Each line below that contains the word "Task" must be copied.

───── DATA SUPPLIED

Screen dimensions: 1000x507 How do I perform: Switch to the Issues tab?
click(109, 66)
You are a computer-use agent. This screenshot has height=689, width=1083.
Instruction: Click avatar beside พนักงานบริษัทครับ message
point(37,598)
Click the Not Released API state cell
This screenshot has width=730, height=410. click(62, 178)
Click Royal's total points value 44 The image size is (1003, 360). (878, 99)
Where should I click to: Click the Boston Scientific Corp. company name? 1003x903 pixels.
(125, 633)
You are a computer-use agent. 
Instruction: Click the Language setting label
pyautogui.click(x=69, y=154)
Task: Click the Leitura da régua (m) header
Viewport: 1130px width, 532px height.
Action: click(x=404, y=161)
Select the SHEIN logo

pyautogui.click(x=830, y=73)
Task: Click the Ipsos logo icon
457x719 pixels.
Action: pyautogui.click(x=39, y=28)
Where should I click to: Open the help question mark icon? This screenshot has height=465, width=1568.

──────────

• EXPECTED OUTPUT:
Task: Click the Leitura da régua (m) header
Task: Click the Ipsos logo icon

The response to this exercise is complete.